- _Problems and tasks_:
A: State whether each of these statements agrees with the passage on dividend persistence, answering yes or no and quoting the deciding words: (i) the dominant root is reported as 1.02; (ii) yearly real dividend growth shows strong persistence; (iii) Donaldson and Kamstra seasonally adjusted monthly dividends with the X-11 program.
B: Continue the passage on dividend persistence, starting right after its final sentence.

- _Provided passage_:
- - -

Since the objective is to find a large value of Kt during the 1920s bull market, we might begin by examining the degree of persistence in the yt process. Ignoring the non-linearity in (10), persistence could be measured by the roots of the equation (1 − ρ1L − ρ2L2)(1 − βL) = 0 and, from Table III in Donaldson and Kamstra (1996), these roots are very close to unity (the dominant root is 1.02 using estimates over samples from 1899/1 up to 1919/12 and 1925/12). Consequently, although the analysis of the previous section had ln(1 + gt) rather than yt evolving as an AR(1) structure, we might expect that the result found there would still hold, i.e. the strong persistence has the potential for producing a large value of K. One of their simulations (reported in their Figure 4) effectively sets ϕ = 0.97 and such an outcome can indeed be observed. Of course, this was Barsky and de Long's point and the question which arose in comment on their paper was what the evidence was for such persistence in dividend growth. Yearly real dividend growth does not show any. Monthly dividends are harder to analyse owing to their seasonality and occasional very large spikes. Donaldson and Kamstra removed these effects by performing seasonal adjustment with the X-11 program followed by smoothing operations to eliminate spikes in the series to generate the values for yt. Thus there has to be a question mark over the origin of the persistence they find. It should also be noted that Donaldson and Kamstra maintain that the non-linearity and GARCH effects in (10) are very important to getting a large enough Kt. We find it hard to evaluate this argument since they compute Kt by simulation methods and so it is necessary to assume that all moments of this random variable exist, and this is problematic with GARCH structures.

- - -

- _Data lines_:
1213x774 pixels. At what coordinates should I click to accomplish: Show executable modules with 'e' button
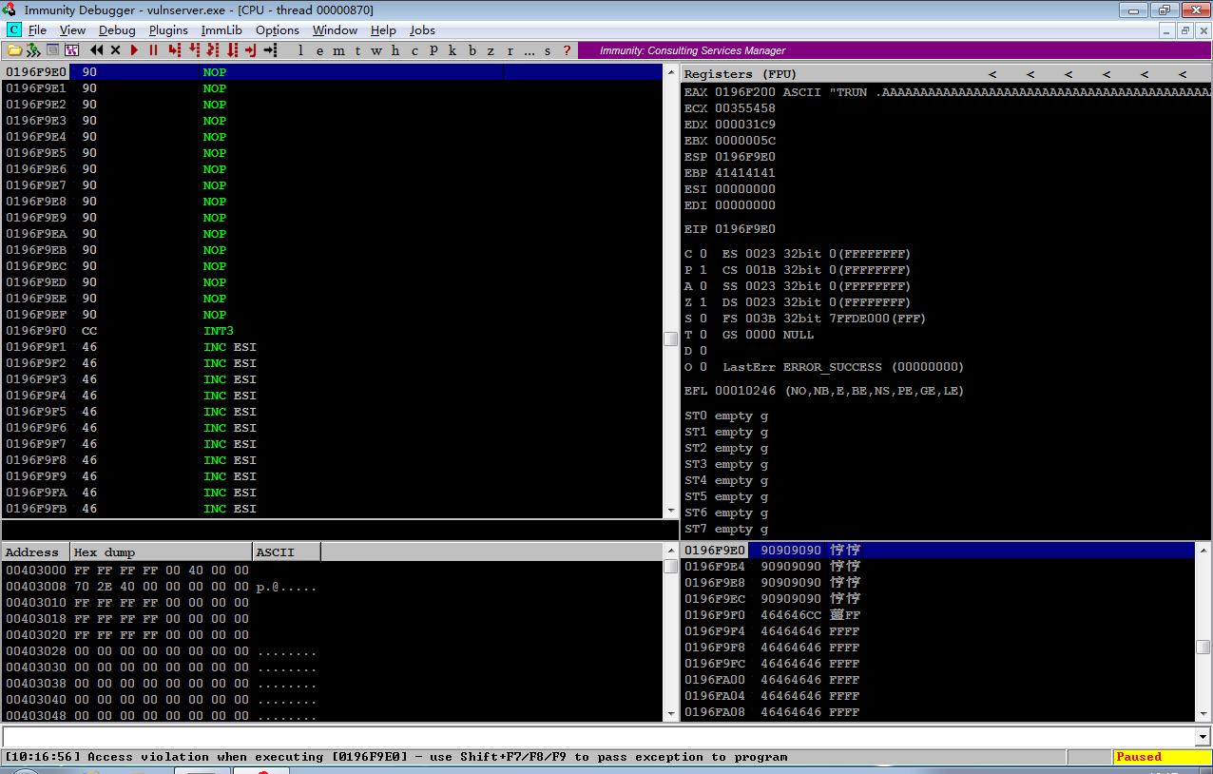pyautogui.click(x=319, y=50)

- - -

- _In response_:
A:
(i) Yes: "the dominant root is 1.02"
(ii) No: "Yearly real dividend growth does not show any."
(iii) Yes: "performing seasonal adjustment with the X-11 program"

B:
Instead, we turn to another way of looking at the issue of whether the 1920s can be explained by fundamentals, asking whether a particular model is capable of generating outcomes such as occurred at that period in time, i.e. rather than focusing upon the average B&B market characteristics as in earlier sections we look at the likelihood of extreme movements being generated by a particular model. Let us concentrate first on bull markets. Because we have a method for demarcating the periods of a bull market it is possible for us to simulate from a given process for equity prices and then determine whether any observed movement in a bull market is likely to have come from the assumed process. The computation is like that used in value at risk analysis.

A number of questions might then be asked. First, was the amplitude and the duration of the 1920s bull market unusual? Second, was the particular conjunction of those two characteristics observed at that time unusual? Essentially this analysis asks whether it was possible for there to be a sequence of dividend outcomes and a realization of Kt which supports a bull market defined with a specific amplitude and duration. It differs from Donaldson and Kamstra's work in that it does not directly address whether the actual dividends and likely value of Kt during the 1920s were such as to produce the necessary outcome for Kt.

To examine the first of these questions we select a model to simulate from and then summarize the history of amplitudes and durations of bull and bear markets from a long simulation. We have produced 3000 bull and bear markets in this way by simulating a random walk model with the µ and σ values from 1835/1 to 1997/5. Figure 3 cross-plots the amplitudes against the durations of the bull markets; also marked on this graph is the 1920s configuration.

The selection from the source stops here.